The invention may be variously otherwise embodied within the scope of the appended claims.

Claims

What is claimed is:

1. A photoconductive insulating composition comprising a layer of photoconductive insulating material having a mixture of cadmium sulfoselenide and photoconductive zinc oxide for electrostatic imaging and a thin, uniform top coating of polyurethane having a thickness from 0.02 to 0.1 mil closely bonded to and substantially over the entire surface of said photoconductive insulating material.

2. The composition defined in claim 1 wherein the polyurethane coating has a charge acceptance of at least 1,000 volts/mil of thickness.

3. The composition defined in claim 1 wherein the polyurethane coating has a charge acceptance of at least 1,500 volts/mil of thickness.

4. The protective top coating defined in claim 1 wherein said polyurethane is an aliphatic type urethane applied from a solvent taken from the group consisting of isopropanol, cellosolve acetate and methylethyl ketone.

5. A xerographic plate comprising

A. an electrically conductive substrate;

B. a photoconductive electrically insulating composition adhered to said substrate, said composition comprising

1. a binder and

2. a pigment comprising a mixture of cadmium sulfo-selenide and photoconductive zinc oxide,

a. wherein the proportion of cadmium sulfo-selenide is 20 percent to 70 percent and the proportion of zinc oxide is 30 percent to 80 percent by weight of total pigment; and

C. a thin uniform top coating of polyurethane is adhered to said composition,

1. said polyurethane coating having a charge acceptance of at least 1000 volts per mil of thickness.

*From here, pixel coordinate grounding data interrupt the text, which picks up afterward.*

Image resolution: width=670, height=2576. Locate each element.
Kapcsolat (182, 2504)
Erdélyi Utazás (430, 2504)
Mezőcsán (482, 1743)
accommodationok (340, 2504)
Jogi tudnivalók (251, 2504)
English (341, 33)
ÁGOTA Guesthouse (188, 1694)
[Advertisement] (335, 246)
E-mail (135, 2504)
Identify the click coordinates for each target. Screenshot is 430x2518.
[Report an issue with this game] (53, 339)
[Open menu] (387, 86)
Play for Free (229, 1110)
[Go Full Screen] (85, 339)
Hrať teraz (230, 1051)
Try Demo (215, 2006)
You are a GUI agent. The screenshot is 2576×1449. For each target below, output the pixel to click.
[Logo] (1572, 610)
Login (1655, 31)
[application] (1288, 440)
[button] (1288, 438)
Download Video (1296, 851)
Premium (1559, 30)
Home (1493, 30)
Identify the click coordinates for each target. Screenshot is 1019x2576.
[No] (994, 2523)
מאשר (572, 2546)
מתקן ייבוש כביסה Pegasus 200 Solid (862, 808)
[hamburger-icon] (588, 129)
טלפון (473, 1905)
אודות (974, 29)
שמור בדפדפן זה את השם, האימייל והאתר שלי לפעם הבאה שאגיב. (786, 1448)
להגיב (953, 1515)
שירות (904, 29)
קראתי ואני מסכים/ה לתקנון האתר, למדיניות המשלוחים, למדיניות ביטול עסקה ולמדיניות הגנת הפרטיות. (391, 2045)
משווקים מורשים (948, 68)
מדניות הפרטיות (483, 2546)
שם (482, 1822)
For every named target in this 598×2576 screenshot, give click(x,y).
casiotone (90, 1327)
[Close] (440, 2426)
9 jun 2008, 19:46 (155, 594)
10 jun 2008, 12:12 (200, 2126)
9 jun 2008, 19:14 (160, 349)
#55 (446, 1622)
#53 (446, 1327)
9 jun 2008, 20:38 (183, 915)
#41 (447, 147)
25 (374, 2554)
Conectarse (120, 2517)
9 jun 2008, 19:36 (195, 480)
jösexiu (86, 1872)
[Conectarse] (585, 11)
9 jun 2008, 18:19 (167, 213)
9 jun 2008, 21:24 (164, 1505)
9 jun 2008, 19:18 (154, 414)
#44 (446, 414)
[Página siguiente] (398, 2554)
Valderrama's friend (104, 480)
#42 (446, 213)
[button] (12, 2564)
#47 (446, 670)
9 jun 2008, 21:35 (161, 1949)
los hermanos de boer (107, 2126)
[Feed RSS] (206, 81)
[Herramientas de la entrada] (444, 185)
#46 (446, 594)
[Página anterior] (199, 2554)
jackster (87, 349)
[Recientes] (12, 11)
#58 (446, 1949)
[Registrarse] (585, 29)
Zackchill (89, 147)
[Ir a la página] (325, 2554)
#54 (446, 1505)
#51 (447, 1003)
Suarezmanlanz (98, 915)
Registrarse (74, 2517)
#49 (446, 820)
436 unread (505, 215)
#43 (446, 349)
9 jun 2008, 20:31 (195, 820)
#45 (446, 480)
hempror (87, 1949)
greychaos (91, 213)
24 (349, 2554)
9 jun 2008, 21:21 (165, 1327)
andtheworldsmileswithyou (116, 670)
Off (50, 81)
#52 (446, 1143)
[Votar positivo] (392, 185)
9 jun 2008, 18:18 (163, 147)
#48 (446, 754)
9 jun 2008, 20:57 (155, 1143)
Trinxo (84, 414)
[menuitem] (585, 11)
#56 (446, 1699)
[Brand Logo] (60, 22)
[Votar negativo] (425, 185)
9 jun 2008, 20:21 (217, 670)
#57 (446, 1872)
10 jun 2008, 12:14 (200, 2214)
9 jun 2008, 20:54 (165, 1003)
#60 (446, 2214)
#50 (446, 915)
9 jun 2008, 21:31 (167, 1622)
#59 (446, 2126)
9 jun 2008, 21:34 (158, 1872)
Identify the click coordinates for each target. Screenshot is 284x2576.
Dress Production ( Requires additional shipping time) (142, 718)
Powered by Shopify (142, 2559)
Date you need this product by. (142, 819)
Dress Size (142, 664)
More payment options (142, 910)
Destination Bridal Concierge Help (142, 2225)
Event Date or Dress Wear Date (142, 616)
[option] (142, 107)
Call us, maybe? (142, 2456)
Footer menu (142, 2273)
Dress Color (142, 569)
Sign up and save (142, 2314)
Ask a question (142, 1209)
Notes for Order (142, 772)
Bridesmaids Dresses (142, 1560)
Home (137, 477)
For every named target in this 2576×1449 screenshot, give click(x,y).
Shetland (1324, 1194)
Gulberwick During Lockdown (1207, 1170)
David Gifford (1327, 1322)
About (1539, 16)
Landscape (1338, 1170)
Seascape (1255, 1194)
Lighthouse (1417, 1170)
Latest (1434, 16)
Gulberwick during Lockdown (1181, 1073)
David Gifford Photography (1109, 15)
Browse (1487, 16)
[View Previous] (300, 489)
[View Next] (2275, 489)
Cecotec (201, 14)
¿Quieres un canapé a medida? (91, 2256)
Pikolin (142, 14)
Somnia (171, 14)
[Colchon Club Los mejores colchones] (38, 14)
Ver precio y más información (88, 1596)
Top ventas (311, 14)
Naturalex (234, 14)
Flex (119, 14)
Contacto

6. The xerographic plate defined in claim 5 wherein said binder is polyurethane.

7. The xerographic plate defined in claim 5 wherein said polyurethane coating has a thickness of from 0.02 to 0.1 mil.

8. The xerographic plate defined in claim 5 wherein the mole fraction ratio of selenium to sulfur in said cadmium sulfo-selenide is from 0.05 to 0.7.